Я надену парадную форму и впущу Йозвига, который принесет мне на подносе завтрак — жидкий кофе и два ломтя хлеба с джемом, изготовляемым на острове из четырех сортов ягод, и, как обычно, удовлетворюсь одним ломтем, но не премину слизать джем с другого. Во время еды я буду слушать пение, которым трудновоспитуемые подростки внизу, в столовой, приветствуют утро, — песня, конечно, тоже местного изготовления.

А потом? Если будет перекличка, явлюсь, отмечусь, как сотни раз отмечался на штрафную работу, и вернусь в камеру, откуда мне видны часы на здании дирекции.
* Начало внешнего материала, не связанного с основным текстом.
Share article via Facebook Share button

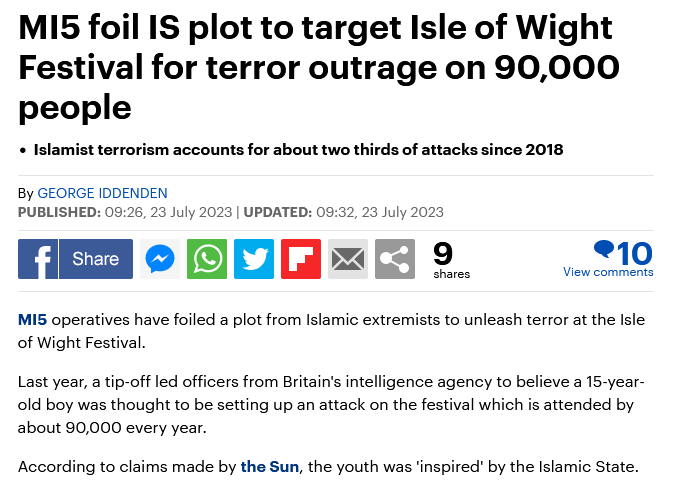[96, 259]
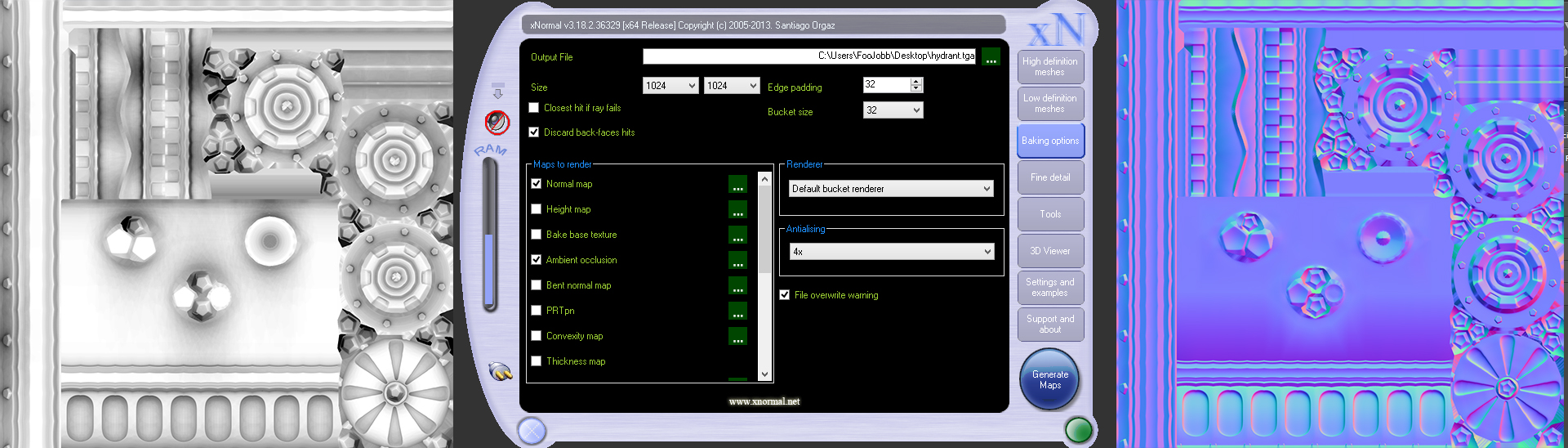This screenshot has width=1568, height=448.
Task: Expand the Antialiasing 4x dropdown
Action: 891,252
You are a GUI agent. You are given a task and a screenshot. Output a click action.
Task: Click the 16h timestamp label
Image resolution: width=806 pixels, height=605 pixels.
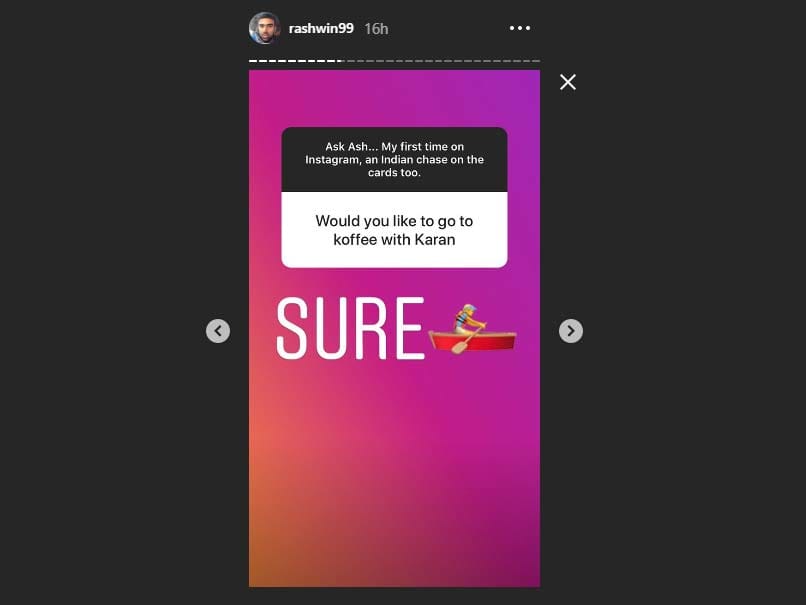coord(376,29)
Выну из железного шкафчика тетради, сяду за стол и стану почитывать и курить, а может быть, и не стану, пожалуй, до прихода Йозвига засяду играть в головоломку, которую оставила мне давеча Хильке, быть может, мне удастся одновременно загнать в мышеловку всех трех мышей. Я не стану принимать решения, размышлять, строить планы, заранее готовить убедительные слова и жесты, а когда придет время, отправлюсь в дирекцию с тетрадями на шнурке, вышагивая молча рядом с Йозвигом, который, как я предвижу, обдернет на мне куртку и пригладит мой вихор до того, как ввести меня к Гимпелю.

А Гимпель? Он встретит меня с веселым и довольным видом и будет держаться со мной по-приятельски, положит мне руку на плечо, а если ему этим утром удалась очередная песенка, возможно, предложит чашку чаю. Я положу штрафную работу ему на стол; он раздумчиво, одобрительно кивая, полистает ее, не утруждая себя чтением. Приглашающий жест — и мы сядем и будем неподвижно сидеть друг против друга, довольные собой, потому что каждый будет считать, что он эту игру выиграл.